Santa Brígida, religiosa, patrona de Europa
SANTA BRÍGIDA, RELIGIOSA, PATRONA DE EUROPA
Nacida en 1302 en Finsta (Suecia), la casaron a los 18 años y fue madre de 8 hijos. Después de una peregrinación a Santiago de Compostela, ella y su marido se hicieron religiosos. Fundó la Orden del Salvador, y escribió su Regla, y otras obras donde explica las propias experiencias místicas: «Bendito seas, Señor mío Jesucristo, que, con tu muerte sagrada, redimiste las almas y las devolviste misericordiosamente desde este exilio a la vida eterna». Canonizada en 1391. Copatrona de Europa (1999).
- Santa Brígida, religiosa, nacida en Suecia, que contrajo matrimonio con el noble Ulfo, del que tuvo ocho hijos, a los cuales educó piadosamente, consiguiendo al mismo tiempo con sus consejos y con su ejemplo que su esposo llevase una vida de piedad. Muerto éste, peregrinó a muchos santuarios y dejó varios escritos, en los que habla de la necesidad de reforma tanto de la cabeza como de los miembros de la Iglesia. Puestos los fundamentos de la Orden del Santísimo Salvador, en Roma pasó de este mundo al cielo (1373).
- Conmemoración de san Ezequiel, profeta, hijo del sacerdote Buzi, que elegido durante la visión de la gloria de Dios que tuvo en su exilio en el país de los caldeos, y puesto como atalaya para vigilar a la casa de Israel, censuró por su infidelidad al pueblo elegido y previó que la ciudad santa de Jerusalén sería destruida y su pueblo deportado. Estando en medio de los cautivos, alentó a éstos a tener esperanza y les profetizó que sus huesos áridos resucitarían y tendrían nueva vida.

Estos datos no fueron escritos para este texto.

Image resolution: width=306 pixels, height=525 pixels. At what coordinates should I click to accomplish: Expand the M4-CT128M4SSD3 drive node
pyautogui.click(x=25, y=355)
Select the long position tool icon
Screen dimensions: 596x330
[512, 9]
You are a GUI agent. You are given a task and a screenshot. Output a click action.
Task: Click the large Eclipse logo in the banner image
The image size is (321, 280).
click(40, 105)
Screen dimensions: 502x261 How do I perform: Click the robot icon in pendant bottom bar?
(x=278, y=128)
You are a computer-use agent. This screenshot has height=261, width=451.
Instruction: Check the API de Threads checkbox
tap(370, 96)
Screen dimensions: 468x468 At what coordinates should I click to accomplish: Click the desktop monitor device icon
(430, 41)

- En Classe, cerca de la ciudad de Rávena, en la vía Flaminia, conmemoración de san Apolinar, obispo, cuya memoria se celebra el veinte de julio (c. s. II).

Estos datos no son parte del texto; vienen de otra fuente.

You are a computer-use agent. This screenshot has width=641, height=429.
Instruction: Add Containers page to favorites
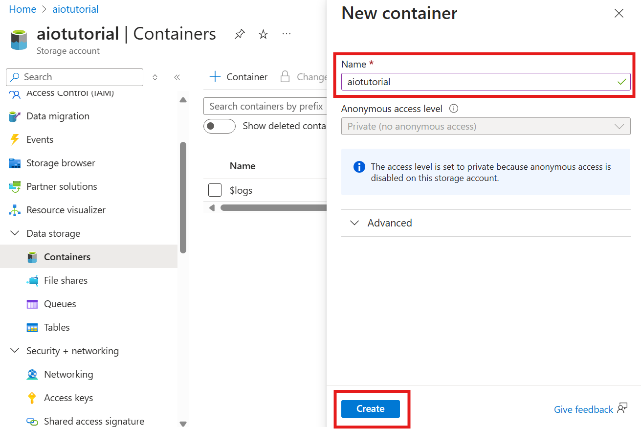click(263, 34)
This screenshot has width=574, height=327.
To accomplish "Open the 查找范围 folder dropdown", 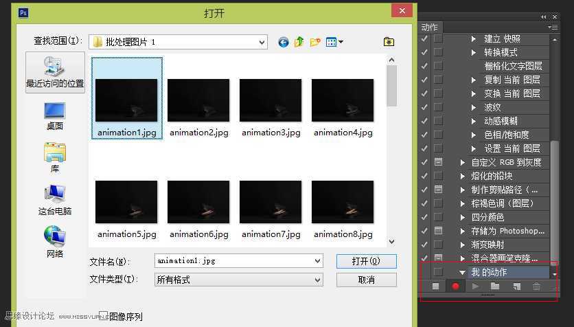I will (x=262, y=43).
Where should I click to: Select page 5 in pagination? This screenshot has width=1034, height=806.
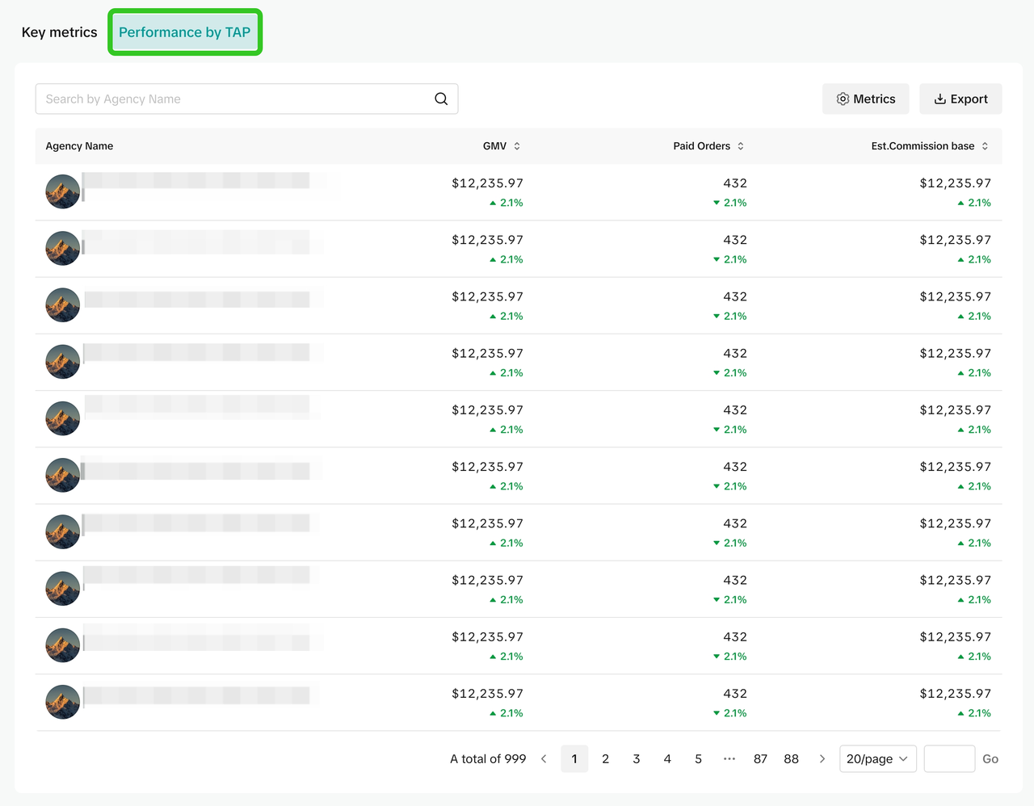pos(698,759)
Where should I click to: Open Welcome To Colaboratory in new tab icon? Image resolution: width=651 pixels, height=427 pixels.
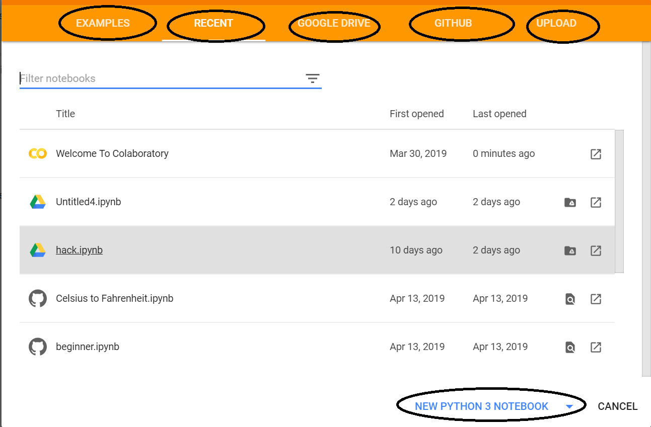(x=596, y=154)
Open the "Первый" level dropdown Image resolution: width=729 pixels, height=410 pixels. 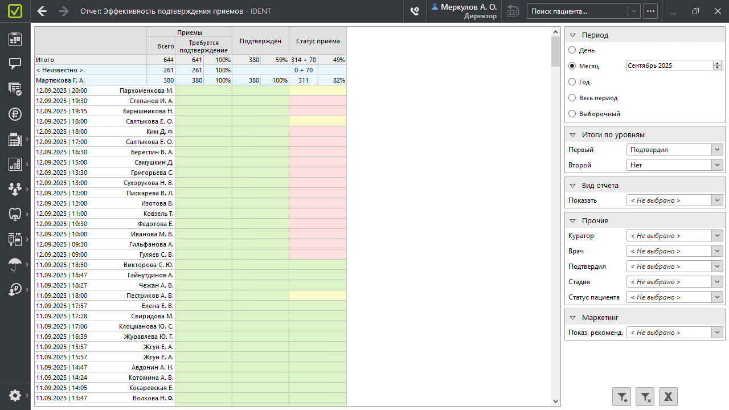674,150
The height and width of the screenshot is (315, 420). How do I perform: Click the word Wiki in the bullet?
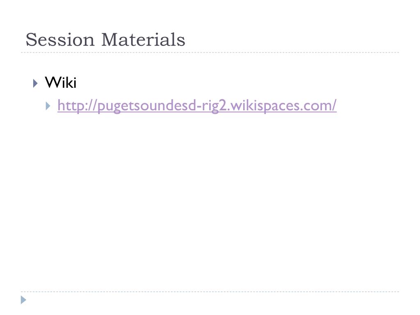61,82
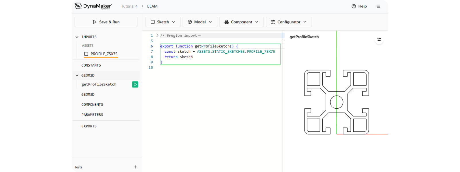Select the getProfileSketch function item
Viewport: 460px width, 172px height.
click(99, 84)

- En Bizia (hoy Wiza), en Tracia, san Severo, mártir en tiempo de los emperadores Diocleciano y Maximiano, que, según cuenta la tradición, convirtió al centurión san Memnón y fue martirizado después de él (c. 304).

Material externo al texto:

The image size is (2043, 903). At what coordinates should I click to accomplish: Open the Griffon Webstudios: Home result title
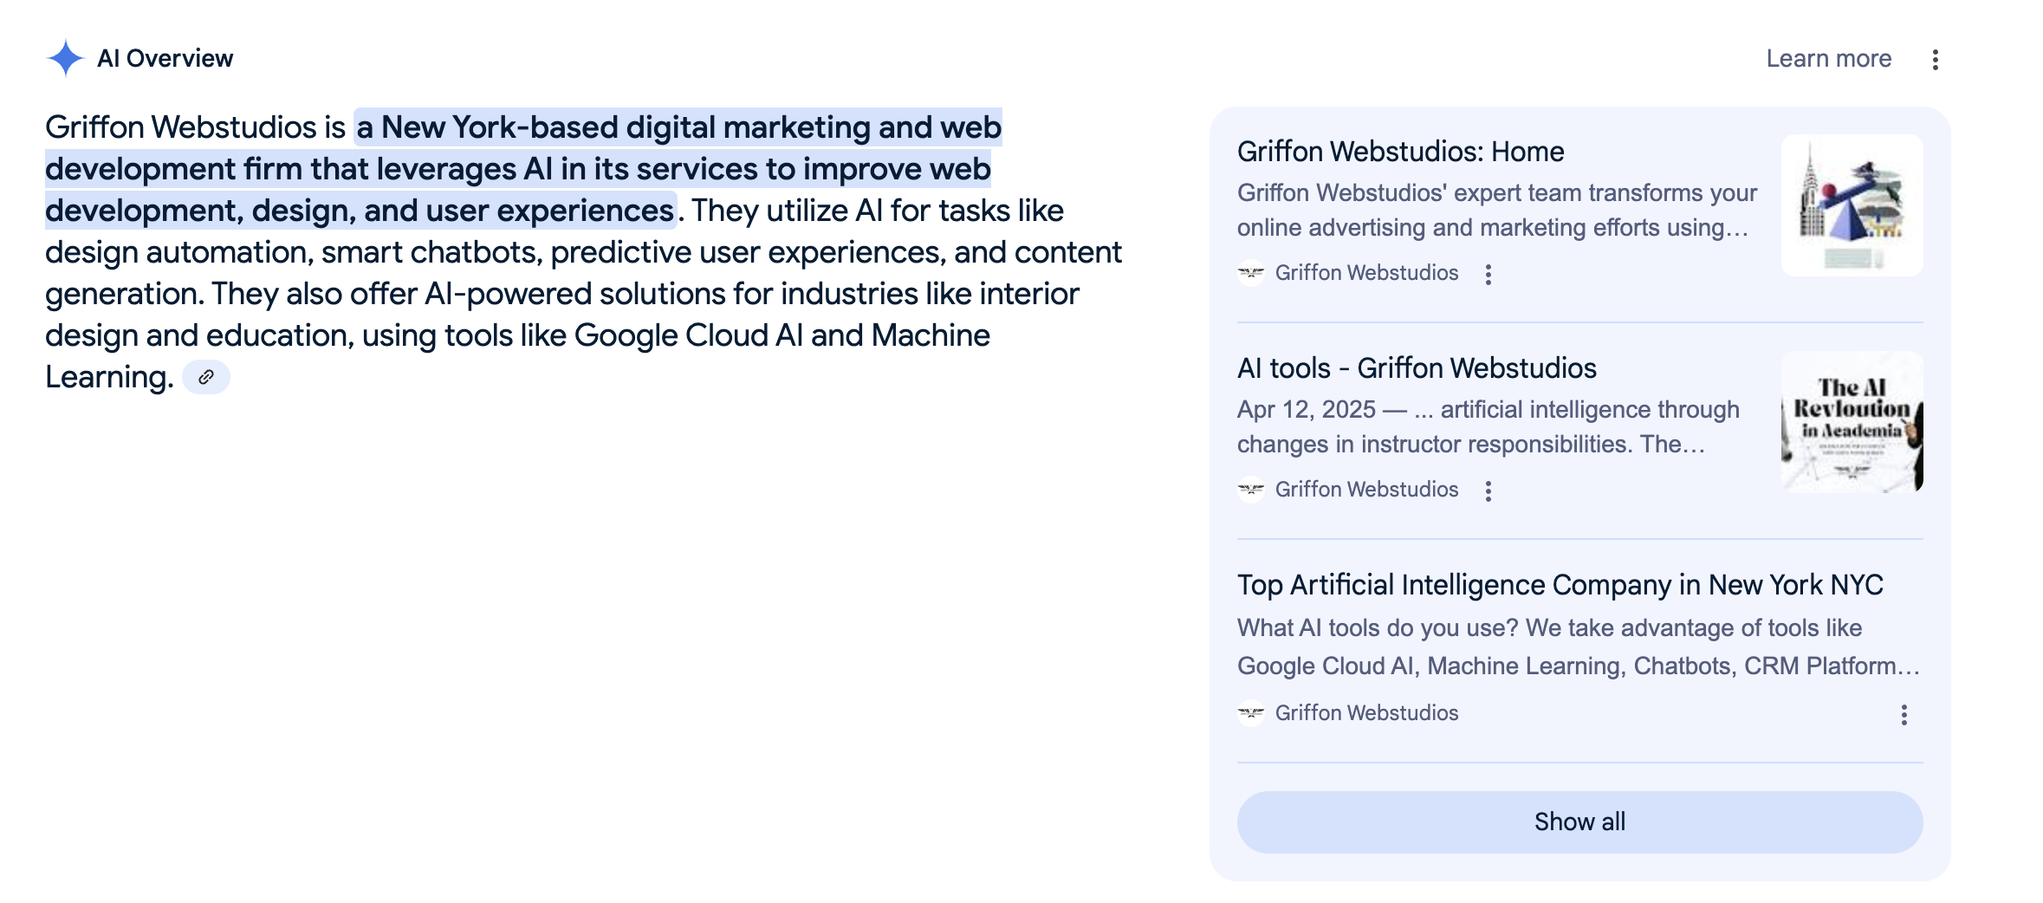pos(1400,152)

- En Marsella, ciudad de la Provenza, en la Galia, san Juan Casiano, presbítero, que fundó un monasterio para varones y otro para mujeres, y, como fruto de su larga experiencia en la vida monástica, escribió para los monjes dos obras: Instituciones Cenobíticas y Conferencias de los Padres (c. 435).
- En Cimiez, también en la Provenza, san Valeriano, obispo, que, sacado del monasterio de Lérins para ser elevado al episcopado, puso por escrito ejemplos de la vida de varios santos para edificación de los monjes y del pueblo en general (c. 460).
- En Orvieto, ciudad de la Toscana, beata Juana, virgen, terciaria dominica, ilustre por su caridad y su paciencia (1306).
- En la localidad de Manzanares, en Castilla La Nueva, beatos Nicéforo de Jesús y de María (Vicente) Díez Tejerina, presbítero, y cinco compañeros [1], miembros todos de la Congregación de la Pasión, que en tiempo de persecución fueron fusilados por mantenerse fieles a su vocación religiosa, mereciendo por ello la corona de los mártires (1936).
- En Carabanchel Bajo, en la provincia de Madrid, y durante la misma persecución, beatos mártires Germán de Jesús y de María (Manuel) Pérez Giménez, presbítero, y ocho compañeros [2], religiosos de la misma Congregación de la Pasión, que al morir por Cristo se convirtieron en vencedores (1936).
- En la ciudad de Toledo, beatos mártires Pedro Ruiz de los Paños y José Sala Picó, presbíteros de la Hermandad de Sacerdotes Operarios Diocesanos, asesinados durante la misma persecución (1936).
- En Dachau, cerca de la ciudad de Munich, de Baviera, en Alemania, beato Cristino Gondek, presbítero de la Orden de los Hermanos Menores y mártir, quien desterrado de Polonia, su patria, entonces oprimida por un régimen hostil a la dignidad humana y a la religión, por su fe cristiana fue trasladado a un campo de concentración, donde, sometido a toda clase de tormentos, alcanzó la gloriosa corona de los mártires (1942).
- En la ciudad de Presov, de Eslovaquia, beato Basilio Hopko, obispo auxiliar de esta eparquía y mártir, que en tiempo de un régimen contrario a Cristo y a la Iglesia, mientras servía a los fieles de rito bizantino fue encarcelado, debiendo sufrir malos tratos y una cruel enfermedad hasta la muerte, alcanzando así la palma de la victoria (1976).